REPUBLIKA.CO.ID, JAKARTA -- Sekretaris Jenderal Dewan Pimpinan Pusat (Sekjen DPP) Partai Priboemi, Heikal Safar prihatin dengan Kepala Staf Kepresidenan (KSP) Jenderal (Purn) Moeldoko yang hingga saat ini terus berkonflik dengan internal DPP Partai Demokrat. Apalagi, kedua pihak saling melaporkan hingga berujung gugatan di Mahkamah Agung (MA).
Heikal memiliki langkah konkret untuk meredam dan menghentikan konflik politik yang melibatkan eks Panglima TNI dengan ketua Majelis Tinggi Partai Demokrat Jenderal (Purn) Susilo Bambang Yudhoyono (SBY). Caranya dengan menawarkan agar Partai Priboemi diambil alih Moeldoko agar tidak berseteru lagi dengan pengurus Demokrat.

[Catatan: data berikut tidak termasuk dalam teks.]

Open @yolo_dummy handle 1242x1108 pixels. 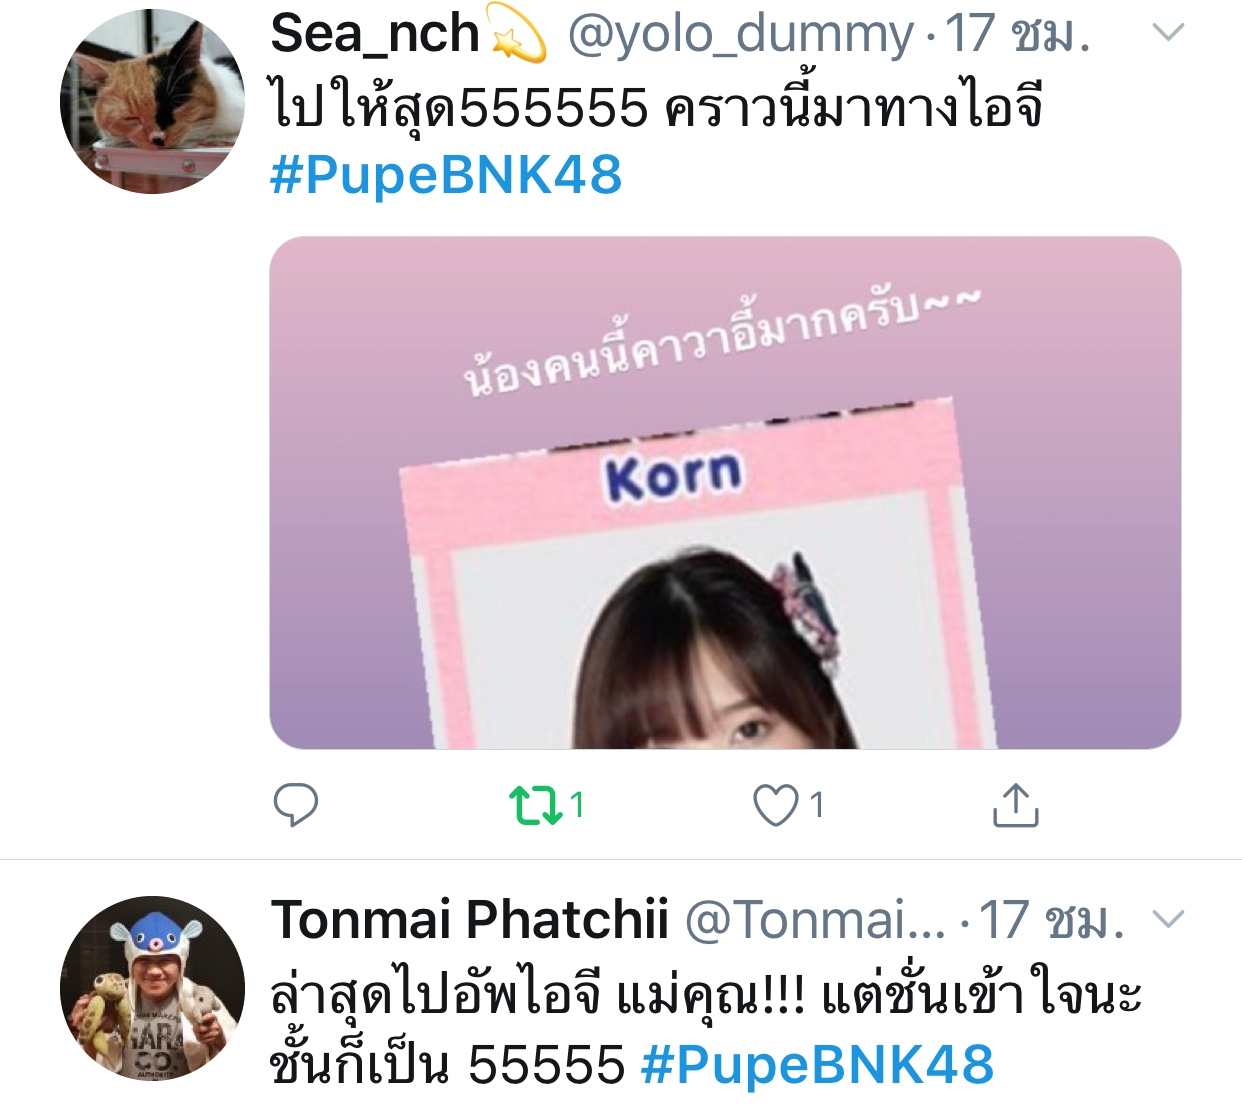coord(740,35)
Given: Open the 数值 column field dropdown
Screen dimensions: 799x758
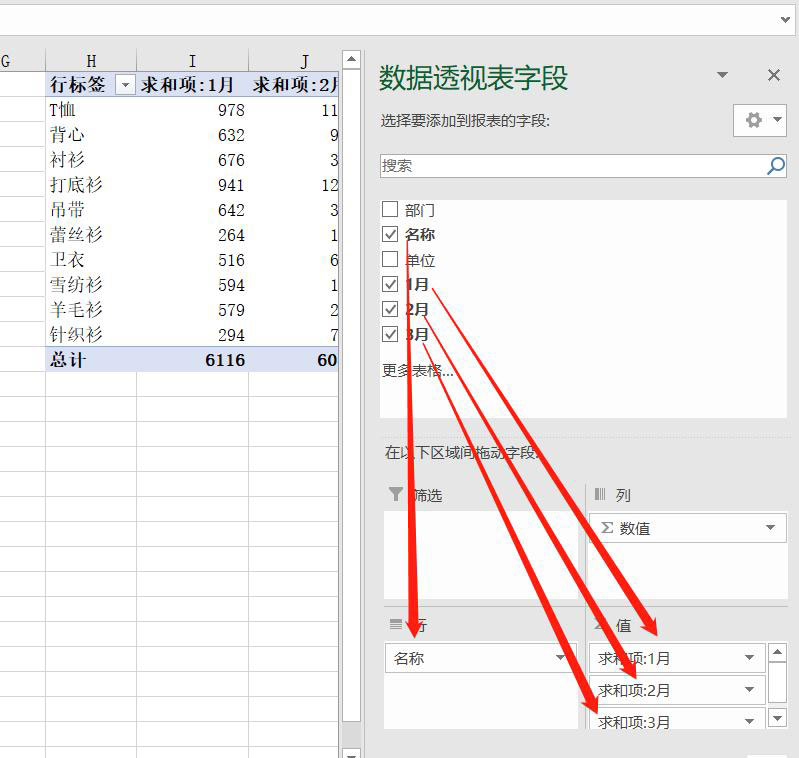Looking at the screenshot, I should click(x=770, y=528).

"Saya ingin menghibahkan Partai Priboemi kepada Jenderal TNI (Purn) Moeldoko dan seluruh pendukungnya," kata Heikal kepada sejumlah awak media massa di Jakarta Selatan, Senin (4/10).
Partai Priboemi dideklarasikan oleh almarhum eks Panglima TNI Jenderal (Purn) Djoko Santoso, yang merupakan senior Moeldoko. Pendirian partai bertepatan pada hari kemerdekaan Republik Indonesia pada 17 Agustus 2015 di Grand Sahid Hotel Jakarta. Adapun kala itu, Djoko ditunjuk sebagai Dewan Pembina Partai Priboemi.
Partai Priboemi adalah partai nasionalis yang berdasarkan Pancasila dan UUD 1945. Saat ini, pengurusnya telah tersebar di seluruh Indonesia, dengan memiliki visi ke depan memperjuangkan masyarakat pribumi agar dapat menjadi tuan rumah di negeri sendiri.
Heikal menegaskan, niatannya menghibahkan Partai Priboemi kepada Moeldoko didasarkan niat tulus dan ikhlas, serta rasa empati yang mendalam. Dia tidak ingin dua jenderal TNI itu terlibat konflik. Dia menyebut, jika kedua tokoh nasional eks petinggi TNI tersebut masih saja berkonflik politik, bisa berdampak musnahnya keteladanan berdemokrasi di mata publik nasional maupun internasional.
Dia pun menyarankan lebih baik Moeldoko mengalah saja dalam konflik di Demokrat, untuk menang. Caranya dengan menerima tawaran agar berlapang dadang menjadi ketua umum Partai Priboemi.